RF Circuit Boards for Low Noise Operation
RF and microwave signals are very sensitive to noise, ringing, reflections and other intrusions that can significantly reduce performance and reliability. As a result, RF circuit boards require special design considerations to ensure their proper operation. These steps include careful selection of substrate materials, proper use of decoupling capacitors and impedance-matching techniques, efficient thermal management and the use of ground planes.
When selecting a substrate for an RF circuit board, it is important to choose a material with a low loss tangent and CTE (Coefficient of Thermal Expansion). Polytetrafluoroethylene (PTFE) and ceramics are excellent choices because they have low losses, high dielectric constants and good thermal conductivity.
The material also must be stable to minimize changes in dielectric properties due to the presence of copper traces and other components. To ensure a high degree of stability, rf circuit board are often constructed using a multilayer construction with multiple dielectric layers between conductive layer metals.

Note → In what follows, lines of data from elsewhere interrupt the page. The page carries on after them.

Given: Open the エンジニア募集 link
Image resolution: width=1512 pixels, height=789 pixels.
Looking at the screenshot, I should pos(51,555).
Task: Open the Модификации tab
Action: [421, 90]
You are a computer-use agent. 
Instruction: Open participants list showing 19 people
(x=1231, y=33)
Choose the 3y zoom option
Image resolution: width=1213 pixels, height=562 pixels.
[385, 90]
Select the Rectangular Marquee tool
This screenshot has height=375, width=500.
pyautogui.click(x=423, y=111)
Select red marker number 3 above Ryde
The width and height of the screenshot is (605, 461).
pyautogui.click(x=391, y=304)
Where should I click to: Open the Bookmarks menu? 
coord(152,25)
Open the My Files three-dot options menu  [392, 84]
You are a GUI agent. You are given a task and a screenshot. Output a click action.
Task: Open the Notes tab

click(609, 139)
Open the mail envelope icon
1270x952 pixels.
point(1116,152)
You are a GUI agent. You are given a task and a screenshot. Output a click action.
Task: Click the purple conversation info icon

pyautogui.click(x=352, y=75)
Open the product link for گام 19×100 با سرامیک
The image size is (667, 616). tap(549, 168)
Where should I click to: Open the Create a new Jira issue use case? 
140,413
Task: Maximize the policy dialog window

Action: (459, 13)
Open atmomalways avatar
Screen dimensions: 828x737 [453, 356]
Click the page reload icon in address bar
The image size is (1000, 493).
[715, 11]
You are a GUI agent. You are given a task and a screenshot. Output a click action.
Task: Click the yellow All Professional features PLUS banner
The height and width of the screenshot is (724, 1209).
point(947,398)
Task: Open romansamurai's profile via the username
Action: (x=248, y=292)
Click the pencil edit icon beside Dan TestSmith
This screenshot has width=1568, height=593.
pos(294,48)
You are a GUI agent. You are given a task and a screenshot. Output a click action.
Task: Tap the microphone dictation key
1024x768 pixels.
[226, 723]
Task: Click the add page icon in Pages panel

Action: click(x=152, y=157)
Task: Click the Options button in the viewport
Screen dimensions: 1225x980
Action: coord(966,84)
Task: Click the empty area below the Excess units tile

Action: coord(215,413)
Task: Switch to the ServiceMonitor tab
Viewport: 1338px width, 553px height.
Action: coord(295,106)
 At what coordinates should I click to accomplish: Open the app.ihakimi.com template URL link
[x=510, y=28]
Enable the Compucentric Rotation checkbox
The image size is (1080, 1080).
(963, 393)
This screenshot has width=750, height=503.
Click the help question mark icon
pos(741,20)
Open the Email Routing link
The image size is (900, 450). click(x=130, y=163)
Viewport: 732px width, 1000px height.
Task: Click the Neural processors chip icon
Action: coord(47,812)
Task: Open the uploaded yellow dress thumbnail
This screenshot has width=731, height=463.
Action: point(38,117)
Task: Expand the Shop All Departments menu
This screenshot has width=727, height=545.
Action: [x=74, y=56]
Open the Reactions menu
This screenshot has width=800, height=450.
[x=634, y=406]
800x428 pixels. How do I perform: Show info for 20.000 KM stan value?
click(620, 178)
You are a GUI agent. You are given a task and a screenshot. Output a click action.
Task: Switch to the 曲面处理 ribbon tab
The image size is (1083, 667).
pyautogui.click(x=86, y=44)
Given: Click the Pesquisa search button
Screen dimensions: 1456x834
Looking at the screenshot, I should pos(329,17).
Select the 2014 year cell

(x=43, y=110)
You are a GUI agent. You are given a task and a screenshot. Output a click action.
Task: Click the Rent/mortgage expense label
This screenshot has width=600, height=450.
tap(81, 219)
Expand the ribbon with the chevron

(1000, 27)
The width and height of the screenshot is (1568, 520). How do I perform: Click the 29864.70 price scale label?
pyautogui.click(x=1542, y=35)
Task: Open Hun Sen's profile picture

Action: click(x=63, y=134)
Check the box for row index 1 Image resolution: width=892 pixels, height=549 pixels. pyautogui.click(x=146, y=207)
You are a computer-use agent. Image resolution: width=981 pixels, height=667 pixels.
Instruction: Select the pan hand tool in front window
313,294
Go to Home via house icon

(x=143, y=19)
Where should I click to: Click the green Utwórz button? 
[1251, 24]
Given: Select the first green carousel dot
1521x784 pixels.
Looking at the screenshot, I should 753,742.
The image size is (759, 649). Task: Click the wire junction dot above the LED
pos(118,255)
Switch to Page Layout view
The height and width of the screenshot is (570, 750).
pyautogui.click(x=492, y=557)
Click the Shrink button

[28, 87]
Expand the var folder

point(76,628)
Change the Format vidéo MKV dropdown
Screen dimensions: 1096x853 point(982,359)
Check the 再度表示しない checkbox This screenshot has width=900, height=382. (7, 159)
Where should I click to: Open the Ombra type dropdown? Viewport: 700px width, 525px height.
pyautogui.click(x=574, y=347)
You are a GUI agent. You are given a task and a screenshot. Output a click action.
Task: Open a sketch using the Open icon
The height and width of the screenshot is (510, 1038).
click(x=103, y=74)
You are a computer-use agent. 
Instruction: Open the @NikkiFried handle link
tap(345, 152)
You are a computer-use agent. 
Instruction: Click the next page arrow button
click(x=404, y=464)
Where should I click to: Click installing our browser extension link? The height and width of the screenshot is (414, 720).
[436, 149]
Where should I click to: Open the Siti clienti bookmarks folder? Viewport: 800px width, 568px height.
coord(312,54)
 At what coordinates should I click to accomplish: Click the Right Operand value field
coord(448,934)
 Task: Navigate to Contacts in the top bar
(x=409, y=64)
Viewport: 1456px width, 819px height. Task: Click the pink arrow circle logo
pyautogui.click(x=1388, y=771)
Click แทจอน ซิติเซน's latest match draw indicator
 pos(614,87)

RF circuit boards must incorporate a ground plane to provide return paths for signal currents. The plane should be positioned adjacent to the traces and components. It must be continuous to ensure that RF signals take the path of least inductance, and it should be free of discontinuities or gaps to avoid interference with other circuits.
How to Design RF Circuit Boards for Low Noise Operation
Ground planes must be properly configured and placed to prevent coupling between traces and other RF components. A good practice is to place a separate ground plane for every RF layer, and to route all signal lines through the plane. This minimizes crosstalk and noise between adjacent traces, and it improves the overall signal quality.
When routing RF transmission lines, it is important to keep them as short as possible. Long traces can induce capacitance between them, which affects their characteristic impedance and leads to poor performance. When a transmission line needs to be bent, it is preferable to make the bend gradual rather than a sharp right angle. Sharp curves can cause discontinuities in the characteristic impedance, while smooth arcs do not.
In addition, it is important to use a PCB stack-up that minimizes transmission line inductance variation. When a transmission line crosses multiple layers, it is recommended to insert a via pair at each crossing point in order to reduce the inductance variation caused by the holes. A via pair that has the maximum diameter value compatible with the trace width can lower the inductance variation by up to 50 percent.
Another way to reduce inductance variations is to use a large, continuous ground plane for the entire circuit board. This minimizes the effects of the different dielectric materials used on different layers and can dramatically improve performance. In addition, a large ground plane can eliminate RF resonant frequencies and increase transmission efficiency by lowering the voltage drop on the traces.